In the same vein of Altucher’s advice, I’d like to add the following maxims:
- Stay true to your family and friends. They may look at you differently, want to get a loan, or worse, a handout. But at the end of the day, they were there for you before you sold, and if you treat them honestly and candidly they will be there for you again.
- Don’t get a big head. Remember a few years ago when you were happy just to pay the mortgage and meet payroll? Now that you’re post-sale and have a few dollars, everyone thinks you’re a genius. Suddenly, you are asked for your opinion on the economy, world politics and the like. Never forget where you came from.
- Find something to do. You’ll go from non-stop, 24/7 adrenaline fueled days to zero overnight. It’s tough to prepare for that. Travel is fine, but it can only take you so far. Life is better when you have a charity, another business or something to get you juiced and out of bed every morning. I joined New York Angels and it saved me. Though the group met only a few times a month, I found the meetings stimulating, the investing intellectually challenging, and the members fantastic.
- Getting all of the money you can upfront is another great piece of advice from Altucher. The 4-year workout deals look great, but you are essentially getting paid from the profits you would generate anyway. And funny things can happen along the way – like an economy that goes into the tank and suddenly the workout money which looked like a slam dunk is impossible to earn.
- Find a good lawyer and get an ironclad employment contract. Make sure they can’t reorg you out of your job. Remember the person who buys you has a vested interest in your success. But should that person leave the company, get transferred, or promoted and some new corporate type comes in, they don’t care about you very much. In this scenario, you will find yourself on the outside looking in very quickly.

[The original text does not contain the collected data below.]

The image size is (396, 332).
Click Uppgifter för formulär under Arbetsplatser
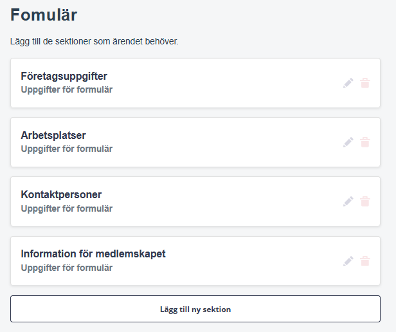[67, 149]
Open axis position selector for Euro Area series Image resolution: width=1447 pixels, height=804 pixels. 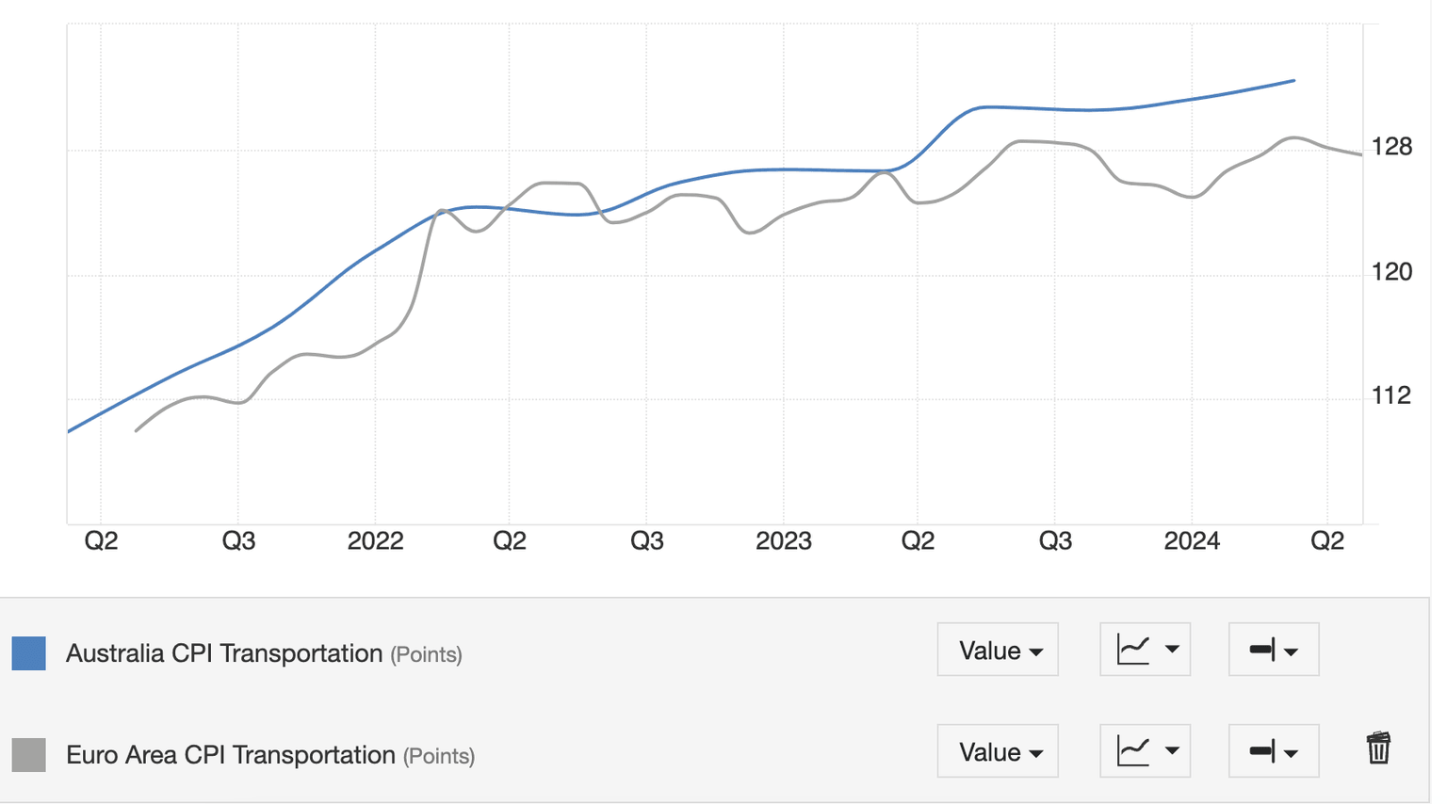1273,751
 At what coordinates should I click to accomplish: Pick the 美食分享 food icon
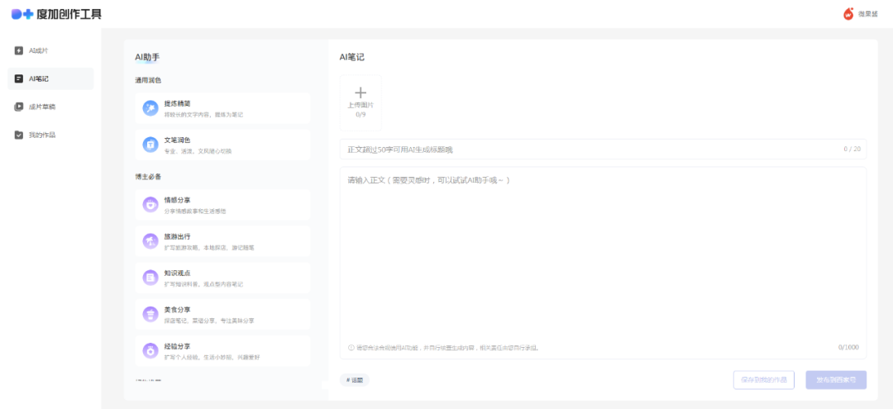coord(150,313)
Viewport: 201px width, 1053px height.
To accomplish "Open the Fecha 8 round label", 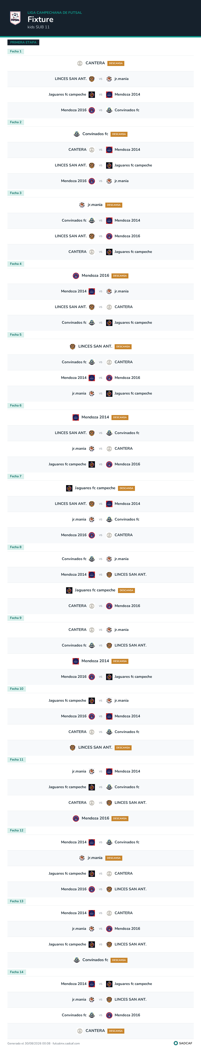I will pos(16,547).
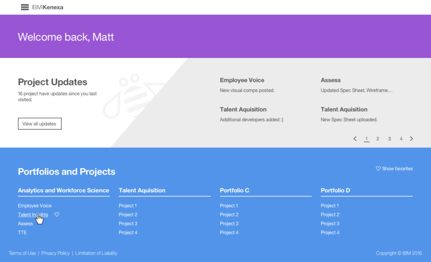431x262 pixels.
Task: Click the IBM Kenexa logo
Action: tap(47, 7)
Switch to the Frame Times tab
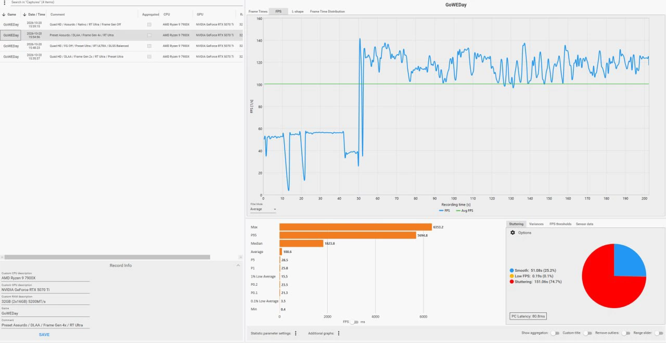666x343 pixels. point(257,11)
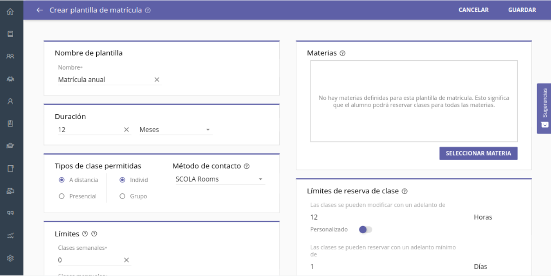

So where am I today, nearly 13 years after my sale? I decided to do what I do best: run a communications agency. I put out a shingle as a one-man consultancy the day after my non-compete ended, and starting building. Fortunately, this included meeting Jason Stein and his social media agency, Laundry Service. We combined forces two years ago to offer the best of converged media – earned, owned and paid – and haven’t looked back since. We are up 30 percent this year, employing 22 people and projecting similar growth for 2014. While I don’t need to work for a living, I love what I do and I am juiced every morning. I’m one lucky son-of-a-gun.